12872. AU CONSEILLER PRIVÉ DE LÉGATION BARON DE KNYPHAUSEN ET AU SECRÉTAIRE MICHELL A LONDRES.

Thiemendorf, 10 mai 1761.

Votre dépêche du 28 avril m'est heureusement parvenue ici. Comme j'ai laissé mes instructions au ministre d'État comte de Finck avant mon départ de Meissen,378-3 il vous instruira sur tout ce qui fait le sujet de votre dépêche. Je veux cependant vous faire observer en peu de mots que mes soupçons se fortifient de plus en plus qu'il y a encore un esprit de conquête dans les Indes parmi les ministres anglais, et que c'est proprement par là qu'ils se raidissent encore contre la suspension d'armes et contre les époques proposées par la France.378-4 Je souhaite que l'Angleterre ne regrette jamais ses raisons, pour ne pas rendre par un armistice les Français à même de tirer de nouvelles<379> ressources de ses possessions dans les Indes.
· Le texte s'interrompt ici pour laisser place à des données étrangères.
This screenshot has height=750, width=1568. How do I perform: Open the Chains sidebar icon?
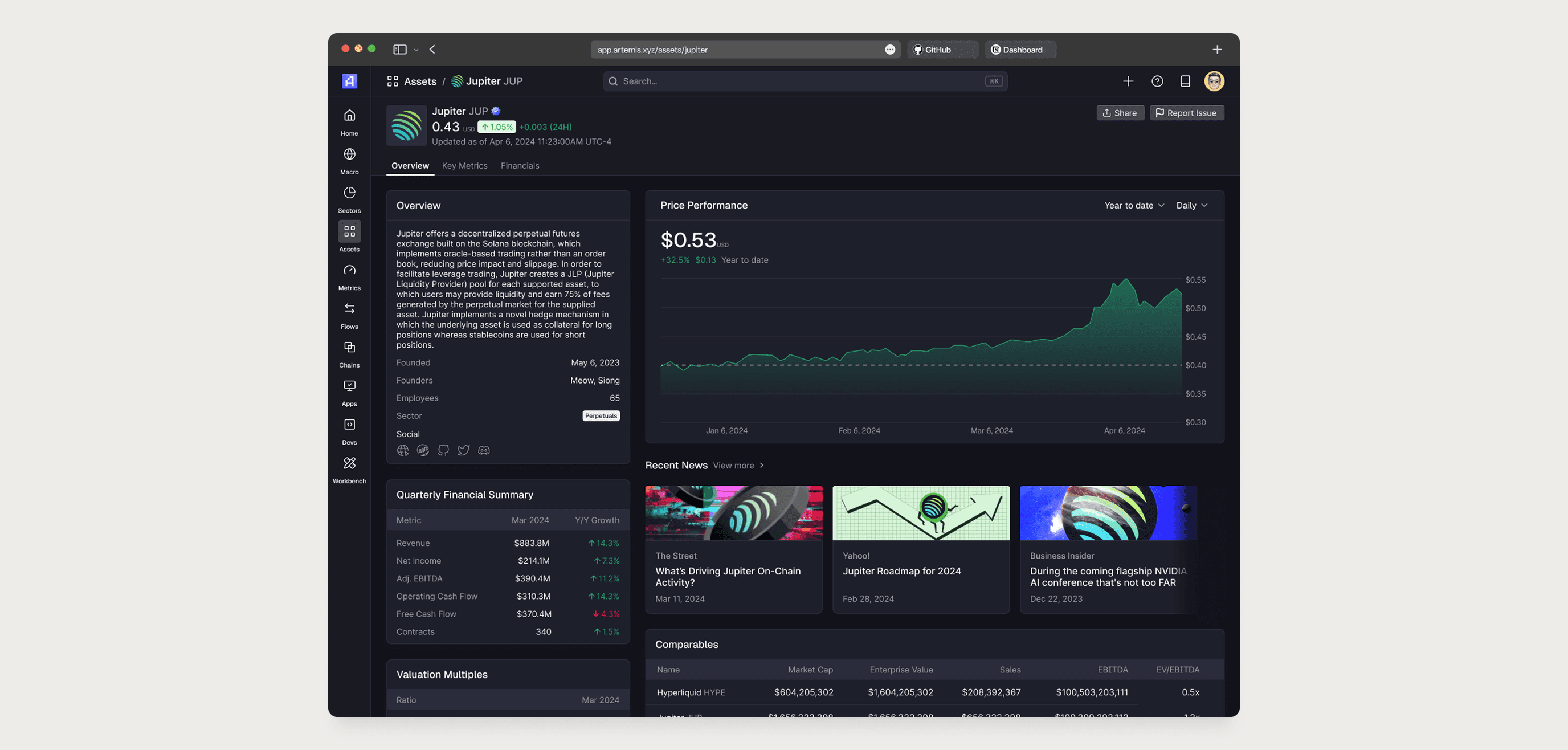349,348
Il me semble qu'on saurait convenir que les flottes et les vaisseaux de part et d'autre resteraient pendant la suspension d'armes, jusqu'à la paix faite, là où ils sont, sans rien entreprendre. Si celle-ci me paraît avoir parlé dans sa réponse379-1 d'un ton plus haut, il faut l'attribuer à ce que la France se voit obligée d'agir en tout cela de concert avec ses alliés et de parler d'un ton commun; je souhaite seulement que Bussy arrive à Londres, alors je me flatte que tout prendra une toute autre tournure, la France pouvant alors s'expliquer seule envers l'Angleterre.
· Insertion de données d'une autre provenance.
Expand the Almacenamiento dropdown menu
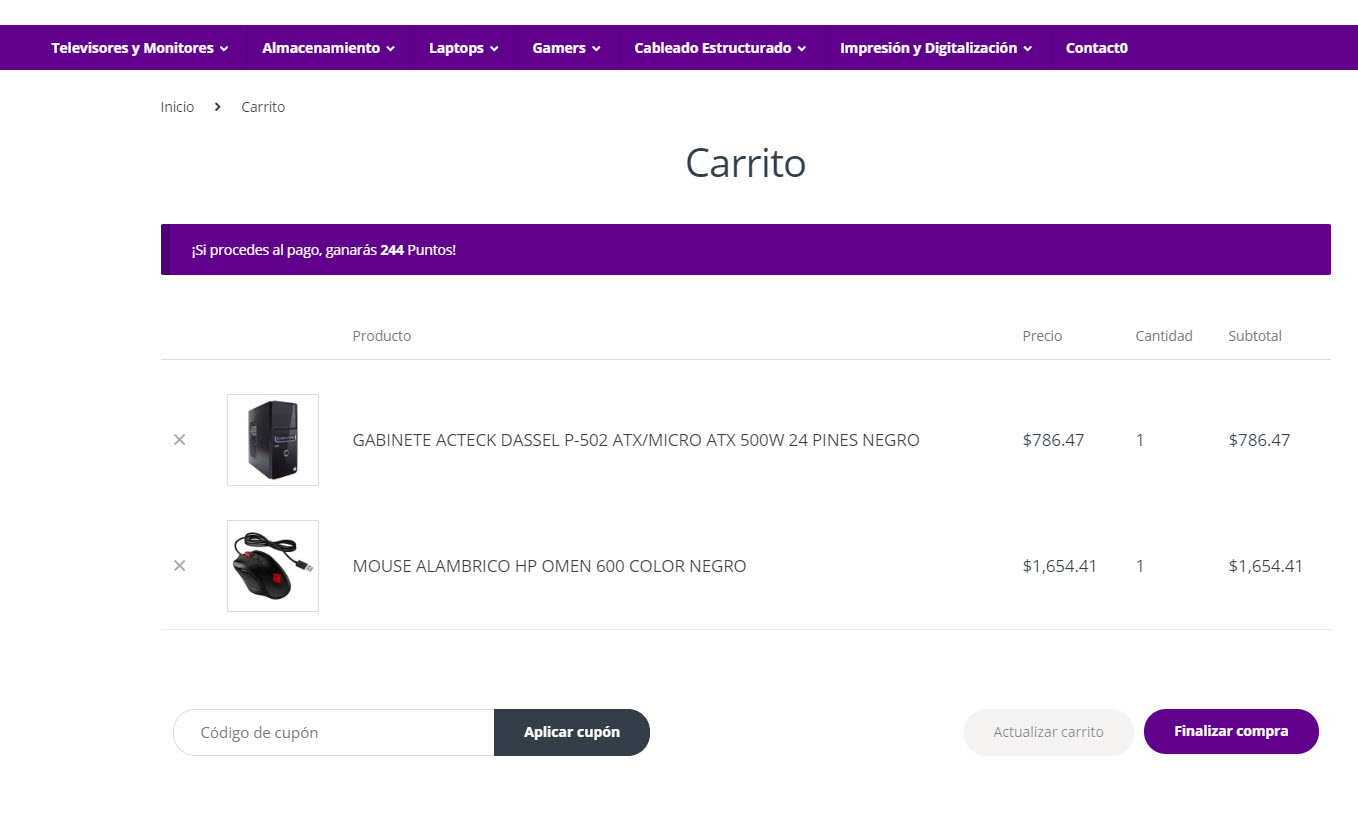Image resolution: width=1358 pixels, height=835 pixels. (328, 48)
Vous pouvez penser vous-même qu'il m'est bien difficile d'expliquer mes idées au ministère anglais touchant les intérêts de l'Allemagne, avant qu'on ne soit convenu d'un armistice. Si les opérations de guerre continuent, les évènements changent du jour au lendemain les choses. Si mes ennemis ont des avantages sur moi ou sur l'armée alliée, cela haussera leur ton et leurs prétentions. La seule chose que je puis vous dire à présent, c'est [que], comme je ne suis pas à même de donner des lois à mes ennemis, il ne faut pas qu'ils m'en donnent à leur tour, et que, d'ailleurs, je ne souscrirai jamais à aucune cession de mes États, pas même d'un village. Pour tout le reste, il faut que vous vous concertiez avec mon ministre de Finckenstein pour avoir des instructions plus amples à ce sujet.

Federic.

Nach dem Concept.



378-3 Vergl. Nr. 12862.

378-4 In dem Memoire Choiseuls (vergl. Nr. 12809) war der Vorschlag gemacht worden, „que . . les deux couronnes resteront en possession de ce qu'elles ont conquis, l'une sur l'autre, et que la situation où elles se trouveront au 1er de septembre de l'année 1761 aux Indes Orientales, au 1er de juillet de ladite année aux Indes Occidentales et en Afrique, et au 1er de mai prochain en Europe, sera la position qui servira de base au traité“ .

379-1 Brief und Memoire Choiseuls, d. d. Versailles 19. April.